### PROBLEM REQUIREMENTS
What you return must match every record word for word.

━━ AVAILABLE RECORDS ━━

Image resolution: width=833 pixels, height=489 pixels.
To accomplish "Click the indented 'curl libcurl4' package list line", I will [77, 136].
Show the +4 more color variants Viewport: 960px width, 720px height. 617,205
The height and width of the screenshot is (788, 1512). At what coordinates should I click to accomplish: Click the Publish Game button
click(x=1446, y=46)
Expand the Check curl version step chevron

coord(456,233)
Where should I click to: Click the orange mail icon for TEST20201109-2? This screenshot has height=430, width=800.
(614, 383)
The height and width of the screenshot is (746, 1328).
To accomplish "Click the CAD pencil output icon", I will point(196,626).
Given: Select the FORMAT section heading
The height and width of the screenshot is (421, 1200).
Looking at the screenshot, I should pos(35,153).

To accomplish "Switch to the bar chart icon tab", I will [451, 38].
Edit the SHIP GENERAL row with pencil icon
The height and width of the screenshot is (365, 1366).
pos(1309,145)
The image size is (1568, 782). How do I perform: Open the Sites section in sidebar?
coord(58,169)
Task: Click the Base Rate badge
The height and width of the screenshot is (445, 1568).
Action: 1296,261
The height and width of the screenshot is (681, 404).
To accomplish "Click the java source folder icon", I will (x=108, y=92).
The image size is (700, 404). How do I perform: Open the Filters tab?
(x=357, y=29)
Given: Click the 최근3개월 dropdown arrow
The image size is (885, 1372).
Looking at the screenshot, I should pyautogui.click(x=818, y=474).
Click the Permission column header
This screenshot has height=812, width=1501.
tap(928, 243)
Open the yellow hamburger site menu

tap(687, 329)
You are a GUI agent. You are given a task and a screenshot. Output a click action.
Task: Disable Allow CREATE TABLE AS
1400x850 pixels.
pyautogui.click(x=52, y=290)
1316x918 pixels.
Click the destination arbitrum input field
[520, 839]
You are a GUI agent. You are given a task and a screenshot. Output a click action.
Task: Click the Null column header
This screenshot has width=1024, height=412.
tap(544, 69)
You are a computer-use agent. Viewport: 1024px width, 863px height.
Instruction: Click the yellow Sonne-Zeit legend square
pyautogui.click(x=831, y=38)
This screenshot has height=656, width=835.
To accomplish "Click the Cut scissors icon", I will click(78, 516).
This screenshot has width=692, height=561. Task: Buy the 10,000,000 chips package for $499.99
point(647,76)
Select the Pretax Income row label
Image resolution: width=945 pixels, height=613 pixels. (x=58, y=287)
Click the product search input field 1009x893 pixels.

━━━

### THE ANSWER
Image resolution: width=833 pixels, height=489 pixels.
To accomplish "Click the indented 'curl libcurl4' package list line", I will [77, 136].
Show the +4 more color variants Viewport: 960px width, 720px height. 617,205
The height and width of the screenshot is (788, 1512). At what coordinates should I click to accomplish: Click the Publish Game button
click(x=1446, y=46)
Expand the Check curl version step chevron

coord(456,233)
Where should I click to: Click the orange mail icon for TEST20201109-2? This screenshot has height=430, width=800.
(614, 383)
The height and width of the screenshot is (746, 1328).
To accomplish "Click the CAD pencil output icon", I will point(196,626).
Given: Select the FORMAT section heading
The height and width of the screenshot is (421, 1200).
Looking at the screenshot, I should pos(35,153).

To accomplish "Switch to the bar chart icon tab", I will [451, 38].
Edit the SHIP GENERAL row with pencil icon
The height and width of the screenshot is (365, 1366).
pos(1309,145)
The image size is (1568, 782). How do I perform: Open the Sites section in sidebar?
coord(58,169)
Task: Click the Base Rate badge
The height and width of the screenshot is (445, 1568).
Action: 1296,261
The height and width of the screenshot is (681, 404).
To accomplish "Click the java source folder icon", I will (x=108, y=92).
The image size is (700, 404). How do I perform: Open the Filters tab?
(x=357, y=29)
Given: Click the 최근3개월 dropdown arrow
The image size is (885, 1372).
Looking at the screenshot, I should pyautogui.click(x=818, y=474).
Click the Permission column header
This screenshot has height=812, width=1501.
tap(928, 243)
Open the yellow hamburger site menu

tap(687, 329)
You are a GUI agent. You are given a task and a screenshot. Output a click action.
Task: Disable Allow CREATE TABLE AS
1400x850 pixels.
pyautogui.click(x=52, y=290)
1316x918 pixels.
Click the destination arbitrum input field
[520, 839]
You are a GUI agent. You are given a task and a screenshot. Output a click action.
Task: Click the Null column header
This screenshot has width=1024, height=412.
tap(544, 69)
You are a computer-use agent. Viewport: 1024px width, 863px height.
Instruction: Click the yellow Sonne-Zeit legend square
pyautogui.click(x=831, y=38)
This screenshot has height=656, width=835.
To accomplish "Click the Cut scissors icon", I will click(78, 516).
This screenshot has width=692, height=561. Task: Buy the 10,000,000 chips package for $499.99
point(647,76)
Select the Pretax Income row label
Image resolution: width=945 pixels, height=613 pixels. (x=58, y=287)
Click the product search input field 1009x893 pixels.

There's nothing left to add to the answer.